I think some more effort should be made in getting the default memory usage down to a more reasonable level. This site https://programming-language-benchmarks.vercel.app/problem/h... shows a simple Hello World Julia program as using 169 MB of memory (and I saw similar memory usage on my computer running '/usr/bin/time julia -e 'println("Hello World!")'') which was the third worse of all the programming language implementations that were tested.
Oh definitely agreed. A lot of this is because Julia always loads BLAS and LLVM, so it's like doing `import numpy; import numba; print("Hello World")` and then noticing most of the startup time is loading numpy and numba. But it's a hard question because if BLAS isn't always loaded with Julia, its previously core scientific computing case is impacted. As it has been growing to be more widely used in a general purpose case, these kinds of assumptions are having to be revisited.

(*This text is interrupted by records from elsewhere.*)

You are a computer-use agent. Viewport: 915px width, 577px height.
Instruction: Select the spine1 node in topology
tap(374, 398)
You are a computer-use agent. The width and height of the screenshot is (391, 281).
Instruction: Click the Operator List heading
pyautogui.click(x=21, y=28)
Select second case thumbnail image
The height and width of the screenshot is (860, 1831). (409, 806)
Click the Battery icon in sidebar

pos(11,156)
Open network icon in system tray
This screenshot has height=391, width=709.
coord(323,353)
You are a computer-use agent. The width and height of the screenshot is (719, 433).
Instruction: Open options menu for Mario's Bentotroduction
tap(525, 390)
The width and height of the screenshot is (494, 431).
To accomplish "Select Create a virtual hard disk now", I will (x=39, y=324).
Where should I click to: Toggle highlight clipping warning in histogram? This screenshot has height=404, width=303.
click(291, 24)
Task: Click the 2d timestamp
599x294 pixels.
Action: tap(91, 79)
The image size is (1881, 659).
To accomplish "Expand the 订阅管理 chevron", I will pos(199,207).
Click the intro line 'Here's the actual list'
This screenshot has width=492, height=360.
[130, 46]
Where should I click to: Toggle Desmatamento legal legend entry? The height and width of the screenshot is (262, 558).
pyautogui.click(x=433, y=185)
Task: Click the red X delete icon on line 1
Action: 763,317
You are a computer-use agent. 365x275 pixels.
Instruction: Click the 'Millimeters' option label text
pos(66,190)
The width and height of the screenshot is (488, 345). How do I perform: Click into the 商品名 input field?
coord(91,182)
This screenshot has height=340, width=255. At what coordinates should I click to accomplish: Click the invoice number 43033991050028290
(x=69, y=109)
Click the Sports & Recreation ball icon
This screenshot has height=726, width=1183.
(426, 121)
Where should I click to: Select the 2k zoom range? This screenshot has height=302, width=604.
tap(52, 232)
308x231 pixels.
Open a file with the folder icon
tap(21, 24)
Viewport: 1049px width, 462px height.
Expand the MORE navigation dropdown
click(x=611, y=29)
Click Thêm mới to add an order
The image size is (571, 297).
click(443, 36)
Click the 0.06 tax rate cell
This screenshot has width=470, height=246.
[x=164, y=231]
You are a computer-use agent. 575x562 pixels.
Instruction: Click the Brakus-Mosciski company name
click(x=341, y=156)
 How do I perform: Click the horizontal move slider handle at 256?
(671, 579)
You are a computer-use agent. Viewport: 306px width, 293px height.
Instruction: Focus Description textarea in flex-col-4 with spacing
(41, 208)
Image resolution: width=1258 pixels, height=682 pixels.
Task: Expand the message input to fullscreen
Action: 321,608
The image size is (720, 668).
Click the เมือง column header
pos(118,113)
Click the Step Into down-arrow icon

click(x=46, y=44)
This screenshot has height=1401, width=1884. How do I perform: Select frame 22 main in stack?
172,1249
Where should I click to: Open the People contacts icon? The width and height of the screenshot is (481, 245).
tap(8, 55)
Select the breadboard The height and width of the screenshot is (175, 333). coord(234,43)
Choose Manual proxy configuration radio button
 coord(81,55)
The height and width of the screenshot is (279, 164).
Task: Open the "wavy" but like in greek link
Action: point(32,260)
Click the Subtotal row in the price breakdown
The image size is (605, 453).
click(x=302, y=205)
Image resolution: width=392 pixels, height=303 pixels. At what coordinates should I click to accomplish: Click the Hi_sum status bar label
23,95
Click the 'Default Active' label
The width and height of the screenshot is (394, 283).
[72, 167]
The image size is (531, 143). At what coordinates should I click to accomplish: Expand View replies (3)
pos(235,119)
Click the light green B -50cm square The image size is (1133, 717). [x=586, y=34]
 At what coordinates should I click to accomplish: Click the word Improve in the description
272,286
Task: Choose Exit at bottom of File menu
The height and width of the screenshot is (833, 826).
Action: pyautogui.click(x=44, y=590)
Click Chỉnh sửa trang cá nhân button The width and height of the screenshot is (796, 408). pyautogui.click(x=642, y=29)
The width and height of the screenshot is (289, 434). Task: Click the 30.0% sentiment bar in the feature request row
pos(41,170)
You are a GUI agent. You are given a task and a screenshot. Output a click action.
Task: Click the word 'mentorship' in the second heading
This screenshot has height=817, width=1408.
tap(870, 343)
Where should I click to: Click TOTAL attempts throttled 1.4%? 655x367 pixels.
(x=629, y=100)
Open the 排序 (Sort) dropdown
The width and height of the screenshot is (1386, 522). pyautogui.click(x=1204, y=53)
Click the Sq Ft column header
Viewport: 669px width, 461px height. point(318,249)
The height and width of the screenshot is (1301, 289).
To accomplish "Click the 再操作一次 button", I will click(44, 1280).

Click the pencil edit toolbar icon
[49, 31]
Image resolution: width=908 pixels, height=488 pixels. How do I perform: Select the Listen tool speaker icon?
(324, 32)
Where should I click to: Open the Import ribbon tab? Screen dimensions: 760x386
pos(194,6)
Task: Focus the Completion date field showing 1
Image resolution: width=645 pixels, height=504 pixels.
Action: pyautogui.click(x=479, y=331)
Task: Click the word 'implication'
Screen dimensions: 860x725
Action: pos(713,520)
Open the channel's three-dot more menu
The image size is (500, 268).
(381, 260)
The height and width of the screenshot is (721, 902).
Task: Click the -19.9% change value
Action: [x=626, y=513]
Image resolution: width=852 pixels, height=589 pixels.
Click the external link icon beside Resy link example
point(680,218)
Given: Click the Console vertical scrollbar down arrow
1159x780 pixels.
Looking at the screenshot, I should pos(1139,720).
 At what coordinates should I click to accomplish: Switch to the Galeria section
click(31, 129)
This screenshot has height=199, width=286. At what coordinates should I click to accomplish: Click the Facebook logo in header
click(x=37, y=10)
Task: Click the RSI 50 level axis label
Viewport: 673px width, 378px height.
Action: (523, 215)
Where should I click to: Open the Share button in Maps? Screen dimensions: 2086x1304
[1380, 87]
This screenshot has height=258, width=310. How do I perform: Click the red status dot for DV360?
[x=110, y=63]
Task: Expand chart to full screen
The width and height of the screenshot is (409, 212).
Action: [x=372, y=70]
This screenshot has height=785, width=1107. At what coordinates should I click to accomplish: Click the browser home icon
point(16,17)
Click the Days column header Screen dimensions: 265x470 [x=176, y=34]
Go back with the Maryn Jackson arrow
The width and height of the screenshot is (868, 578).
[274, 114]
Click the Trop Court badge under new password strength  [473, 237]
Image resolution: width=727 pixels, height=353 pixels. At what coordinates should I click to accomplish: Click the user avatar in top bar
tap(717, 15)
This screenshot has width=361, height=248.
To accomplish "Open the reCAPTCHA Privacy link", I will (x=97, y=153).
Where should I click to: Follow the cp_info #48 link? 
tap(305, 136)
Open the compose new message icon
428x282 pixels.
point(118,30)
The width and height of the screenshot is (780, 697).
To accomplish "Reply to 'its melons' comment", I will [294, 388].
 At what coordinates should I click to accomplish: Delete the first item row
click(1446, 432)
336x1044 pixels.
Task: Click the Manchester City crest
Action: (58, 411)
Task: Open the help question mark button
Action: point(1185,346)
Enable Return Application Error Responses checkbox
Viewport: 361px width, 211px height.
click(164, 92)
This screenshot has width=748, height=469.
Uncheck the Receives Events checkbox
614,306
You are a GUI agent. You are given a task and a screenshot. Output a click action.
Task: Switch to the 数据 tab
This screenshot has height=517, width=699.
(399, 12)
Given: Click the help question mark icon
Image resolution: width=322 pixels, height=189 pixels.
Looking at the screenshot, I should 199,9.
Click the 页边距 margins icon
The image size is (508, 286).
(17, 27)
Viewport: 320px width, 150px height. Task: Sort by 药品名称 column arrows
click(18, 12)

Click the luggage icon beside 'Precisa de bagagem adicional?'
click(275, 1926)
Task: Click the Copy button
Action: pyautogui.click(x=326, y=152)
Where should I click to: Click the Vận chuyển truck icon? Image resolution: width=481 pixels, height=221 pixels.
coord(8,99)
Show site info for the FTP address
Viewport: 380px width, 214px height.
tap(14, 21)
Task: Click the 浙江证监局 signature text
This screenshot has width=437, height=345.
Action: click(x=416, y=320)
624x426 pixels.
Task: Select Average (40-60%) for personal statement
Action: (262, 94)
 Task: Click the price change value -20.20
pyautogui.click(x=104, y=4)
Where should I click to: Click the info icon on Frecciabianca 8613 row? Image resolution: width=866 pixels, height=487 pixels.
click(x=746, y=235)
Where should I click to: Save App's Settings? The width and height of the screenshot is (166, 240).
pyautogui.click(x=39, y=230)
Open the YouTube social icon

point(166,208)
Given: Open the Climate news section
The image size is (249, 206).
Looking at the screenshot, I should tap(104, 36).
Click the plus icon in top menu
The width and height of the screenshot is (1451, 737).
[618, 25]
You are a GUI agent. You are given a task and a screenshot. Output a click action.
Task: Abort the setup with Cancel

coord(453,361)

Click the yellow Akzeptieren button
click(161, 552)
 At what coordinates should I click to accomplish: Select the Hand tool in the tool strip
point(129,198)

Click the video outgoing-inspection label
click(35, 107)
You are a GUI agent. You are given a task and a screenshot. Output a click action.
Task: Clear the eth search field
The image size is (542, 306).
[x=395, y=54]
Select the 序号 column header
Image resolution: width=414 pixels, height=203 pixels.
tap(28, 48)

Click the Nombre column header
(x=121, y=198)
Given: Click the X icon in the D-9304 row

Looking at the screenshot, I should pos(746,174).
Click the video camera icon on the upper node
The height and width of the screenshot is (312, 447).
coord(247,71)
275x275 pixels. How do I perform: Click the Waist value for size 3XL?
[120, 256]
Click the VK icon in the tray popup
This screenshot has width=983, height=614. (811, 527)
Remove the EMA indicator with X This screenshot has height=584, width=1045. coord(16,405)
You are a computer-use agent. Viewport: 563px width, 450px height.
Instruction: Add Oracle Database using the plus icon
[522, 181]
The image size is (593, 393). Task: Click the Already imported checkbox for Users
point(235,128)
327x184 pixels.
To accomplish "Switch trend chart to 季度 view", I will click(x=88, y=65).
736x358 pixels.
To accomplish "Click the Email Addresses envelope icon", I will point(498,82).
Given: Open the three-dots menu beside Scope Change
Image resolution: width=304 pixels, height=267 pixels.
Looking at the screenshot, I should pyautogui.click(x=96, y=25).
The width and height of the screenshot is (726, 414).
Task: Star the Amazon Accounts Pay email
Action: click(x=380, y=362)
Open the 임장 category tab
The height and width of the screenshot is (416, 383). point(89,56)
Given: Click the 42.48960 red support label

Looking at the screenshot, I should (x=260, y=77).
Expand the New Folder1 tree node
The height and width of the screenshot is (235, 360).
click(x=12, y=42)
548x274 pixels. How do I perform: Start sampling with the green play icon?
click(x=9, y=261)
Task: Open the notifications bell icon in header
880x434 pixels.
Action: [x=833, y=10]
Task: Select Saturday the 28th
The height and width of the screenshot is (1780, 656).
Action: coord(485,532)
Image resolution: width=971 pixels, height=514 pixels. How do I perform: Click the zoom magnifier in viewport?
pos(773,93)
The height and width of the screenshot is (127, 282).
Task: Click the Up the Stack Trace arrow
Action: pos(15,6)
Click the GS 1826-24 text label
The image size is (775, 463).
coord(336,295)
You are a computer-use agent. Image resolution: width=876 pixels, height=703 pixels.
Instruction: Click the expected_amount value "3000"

One can of course remove this in the compilation stage of PackageCompiler because PackageCompiler builds a new system image, and where BLAS is loaded is in the system image, so you can create a new from-scratch system image that is more lean. However, the tooling isn't quite there yet: right now the main way that's documented is something that extends the default system image, hence the large binaries. There's StaticCompiler.jl which does tree shaking so it makes small binaries, but it doesn't support most of the Julia runtime right now so it's limited in the codes it can handle. So right now the foundation all exists and it's at a usable state but definitely needs to improve.

Absolutely! This isn't high priority but there is some very low hanging fruit. It's not that reducible though since llvm is 84 of those megs and they have to go into memory if you want to be able to generate new code.